--- Texte fourni ---

----

Il en existe une à Manage et cela apporte un plus certain. En effet,
l’équipe volante se rend la où la personne vit. Comme elle est constituée
de personnel médical, elle peut prendre les mesures adéquates,
notamment adapter le traitement. Dans 50% des cas, cela réussit,
évitant ainsi une hospitalisation non nécessaire.
Mais que faire si une hospitalisation s’impose ? L’unité double diagnostic
devient le maillon faible du réseau par absence ou par manque de lits,
puisque l’équipe mobile n’a alors pas de solution adéquate.
Et pour vous permettre de mieux me comprendre, je vais vous parler de
ce qui se passe vraiment au niveau du terrain.
Les excellents centres des trois régions où vivent les personnes
handicapées mentales quand elles ne sont plus chez leurs parents n’ont
aucune vocation médicale. Avant qu’une équipe volante intervienne en
cas de problème de comportement sérieux, ce qui posait une menace
pour tous, elles demandaient aux parents de reprendre la personne à la
maison. La plupart du temps cela se terminait dans une unité chronique,
faute de place en unité double diagnostic.
Le deuxième enjeu est de répondre de façon crédible et fiable à la
question toujours posée par les responsables des centres ; « et si ça
dégénère ?» C'est la réponse du médecin « alors je prends la personne
à l’hôpital !» qui fait toute la différence.
Si l’équipe volante de Manage peut assumer cet engagement, avec
l’unité double diagnostic de Manage en support, qu’en est-il de l’équipe
mobile à Bruxelles qui ne dispose pas de cette ressource de pouvoir
hospitaliser dans l’endroit adéquat ?
Tous les centres sont paralysés à l’idée de se trouver face à une crise
en l'absence de solution hospitalière. Si vous leur garantissez une
solution, alors ils vont prendre, avec l'aide de l’équipe volante, des
risques mesurés, sachant qu’ils ne se retrouveront plus le dos au mur.

----

--- Données extraites ---
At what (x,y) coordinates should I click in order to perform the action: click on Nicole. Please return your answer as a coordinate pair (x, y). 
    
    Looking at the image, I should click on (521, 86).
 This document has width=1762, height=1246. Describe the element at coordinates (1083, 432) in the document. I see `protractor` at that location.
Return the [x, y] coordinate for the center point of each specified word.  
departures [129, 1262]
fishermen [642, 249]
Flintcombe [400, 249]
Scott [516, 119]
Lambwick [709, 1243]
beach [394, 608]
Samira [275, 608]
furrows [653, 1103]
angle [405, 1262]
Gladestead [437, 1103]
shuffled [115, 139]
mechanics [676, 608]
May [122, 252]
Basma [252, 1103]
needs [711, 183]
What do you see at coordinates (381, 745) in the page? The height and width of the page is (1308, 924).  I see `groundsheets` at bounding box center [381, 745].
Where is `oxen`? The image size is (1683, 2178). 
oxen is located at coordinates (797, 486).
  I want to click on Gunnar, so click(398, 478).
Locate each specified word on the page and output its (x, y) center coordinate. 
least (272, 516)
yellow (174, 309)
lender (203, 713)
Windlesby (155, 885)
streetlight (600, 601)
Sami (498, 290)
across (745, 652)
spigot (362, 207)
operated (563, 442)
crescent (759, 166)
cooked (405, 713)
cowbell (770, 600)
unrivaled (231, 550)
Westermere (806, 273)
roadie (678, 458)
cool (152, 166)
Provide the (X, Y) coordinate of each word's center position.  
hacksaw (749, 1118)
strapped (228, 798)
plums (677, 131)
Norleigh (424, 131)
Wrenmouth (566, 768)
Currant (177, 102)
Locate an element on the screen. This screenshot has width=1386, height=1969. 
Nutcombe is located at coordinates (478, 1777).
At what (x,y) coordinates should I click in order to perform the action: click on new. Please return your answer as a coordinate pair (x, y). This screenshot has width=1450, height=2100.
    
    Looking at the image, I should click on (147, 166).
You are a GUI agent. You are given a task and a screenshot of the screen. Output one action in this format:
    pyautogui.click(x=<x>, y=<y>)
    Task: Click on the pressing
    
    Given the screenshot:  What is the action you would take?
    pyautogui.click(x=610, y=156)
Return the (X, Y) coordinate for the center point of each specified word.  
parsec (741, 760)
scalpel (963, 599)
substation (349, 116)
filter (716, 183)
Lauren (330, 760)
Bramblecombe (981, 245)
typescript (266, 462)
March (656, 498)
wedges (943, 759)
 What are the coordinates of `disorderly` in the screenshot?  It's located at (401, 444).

----

--- Liste des activités ---
**a)** Traduisez en anglais cette phrase du texte fourni : « Tous les centres sont paralysés à l’idée de se trouver face à une crise en l'absence de solution hospitalière. »
**b)** Reproduisez le passage du texte fourni qui commence par "Mais que faire" et se poursuit jusqu'à "unité double diagnostic.".
**c)** D'après le texte fourni, de quoi l'équipe volante est-elle constituée ?

--- Solutions proposées ---
**a)** All the centers are paralyzed at the thought of facing a crisis with no hospital solution available.

**b)**
Mais que faire si une hospitalisation s’impose ? L’unité double diagnostic
devient le maillon faible du réseau par absence ou par manque de lits,
puisque l’équipe mobile n’a alors pas de solution adéquate.
Et pour vous permettre de mieux me comprendre, je vais vous parler de
ce qui se passe vraiment au niveau du terrain.
Les excellents centres des trois régions où vivent les personnes
handicapées mentales quand elles ne sont plus chez leurs parents n’ont
aucune vocation médicale. Avant qu’une équipe volante intervienne en
cas de problème de comportement sérieux, ce qui posait une menace
pour tous, elles demandaient aux parents de reprendre la personne à la
maison. La plupart du temps cela se terminait dans une unité chronique,
faute de place en unité double diagnostic.

**c)** De personnel médical.